What is a fasciectomy?
Fasciectomy (say "fash-ee-EK-tuh-mee") is surgery to cut out a layer of tissue called the fascia (say "FASH-ee-uh") that lies deep under the skin. In Dupuytren's (say "doo-pwee-TRAHNZ") contracture, the fascia of the palm of the hand becomes thick and tight. This causes the fingers to become stiff and to curl toward the palm. Removing the fascia can help relax the fingers.
This surgery may be done while you are asleep or while you are awake. If you are awake, you will get medicine to numb your hand and prevent pain. You may also get medicine to help you relax.
The doctor will make a cut, called an incision, in the skin of your palm. The thickened fascia will be removed. The doctor will close the incision in your palm with stitches. After surgery, you will have a scar on your palm and on one or more fingers. This will fade with time.
You will go home on the same day as the surgery. It will probably take about 6 weeks for your hand to heal. How soon you can return to work depends on your job. If you can do your job without using your hand, you may be able to go back in 1 to 2 weeks. But if your job requires you to do repeated finger or hand movements, put pressure on your hand, or lift things, you may need to take 6 to 12 weeks off work.
For the first few weeks after surgery, you will probably need to wear a splint. You may need to do hand exercises to help reduce the swelling and stiffness. After several weeks, your hand and fingers may be more flexible. You may be better able to fully open your hand.

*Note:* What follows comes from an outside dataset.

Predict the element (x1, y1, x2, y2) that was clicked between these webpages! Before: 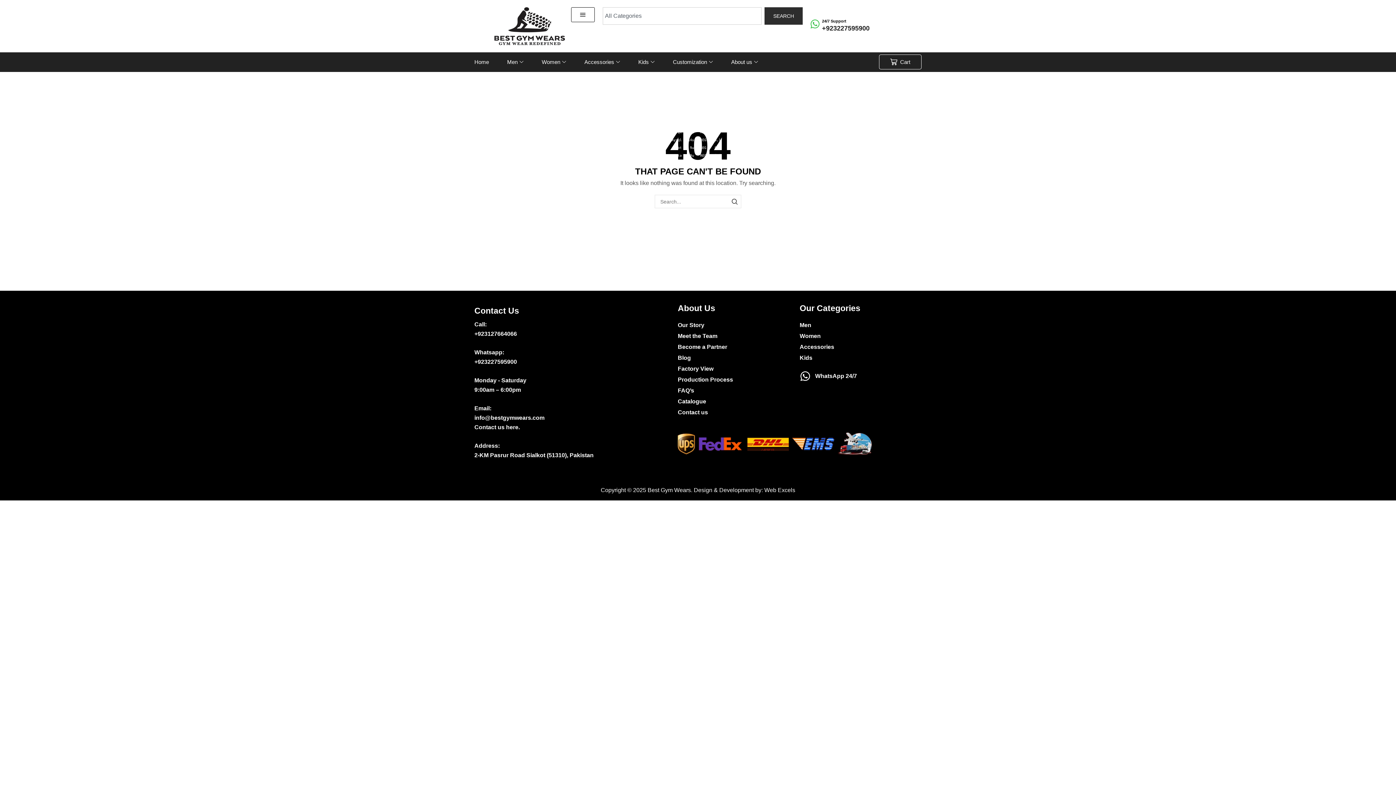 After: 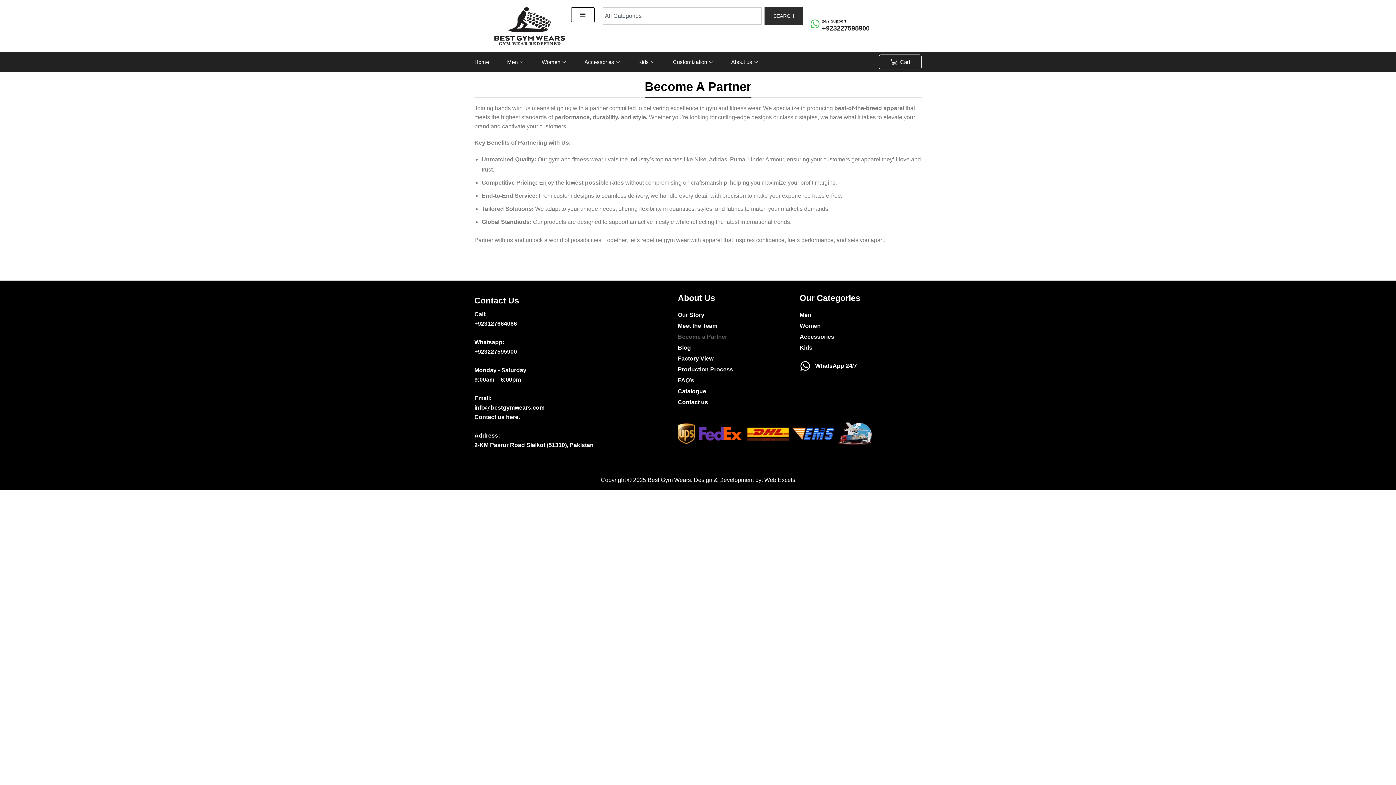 Action: label: Become a Partner bbox: (677, 341, 799, 352)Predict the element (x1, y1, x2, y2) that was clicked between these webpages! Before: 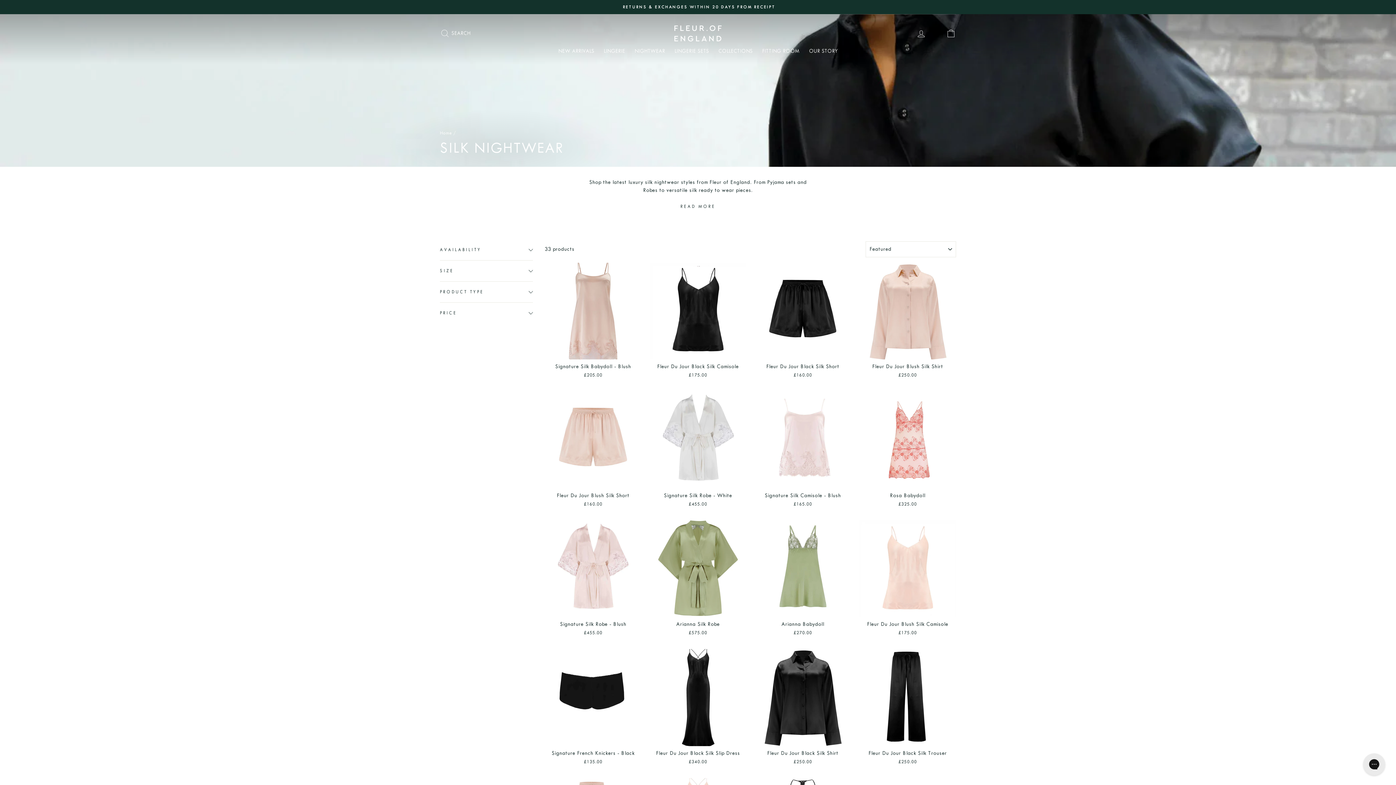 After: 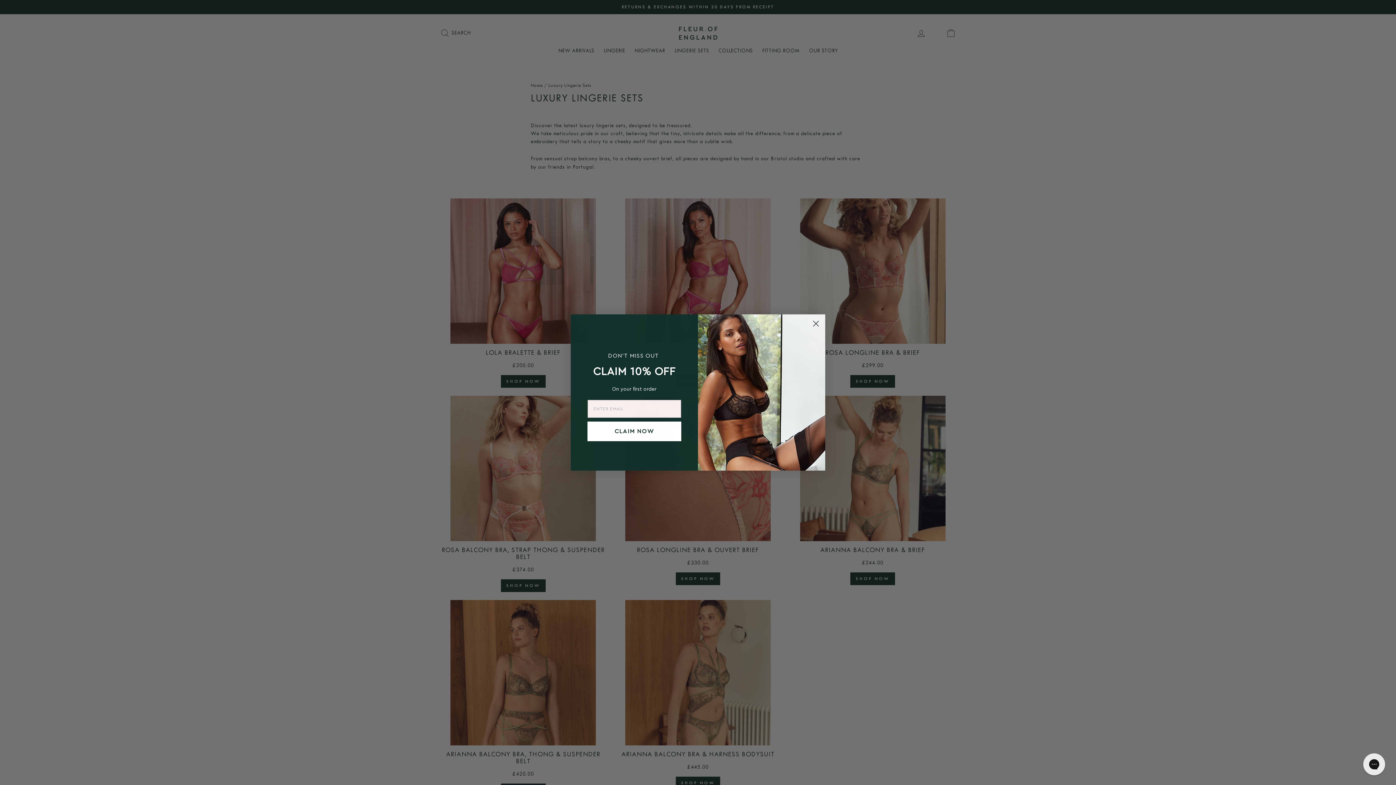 Action: label: LINGERIE bbox: (599, 45, 630, 57)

How do you prepare for surgery?
Surgery can be stressful. This information will help you understand what you can expect. And it will help you safely prepare for surgery.
Preparing for surgery
- Be sure you have someone to take you home. Anesthesia and pain medicine will make it unsafe for you to drive or get home on your own.
- Understand exactly what surgery is planned, along with the risks, benefits, and other options.
- If you take aspirin or some other blood thinner, ask your doctor if you should stop taking it before your surgery. Make sure that you understand exactly what your doctor wants you to do. These medicines increase the risk of bleeding.
- Tell your doctor ALL the medicines and natural health products you take. Some may increase the risk of problems during your surgery. Your doctor will tell you if you should stop taking any of them before the surgery and how soon to do it.
- Make sure your doctor and the hospital have a copy of your advance care plan. If you don't have one, you may want to prepare one. It lets others know your health care wishes. It's a good thing to have before any type of surgery or procedure.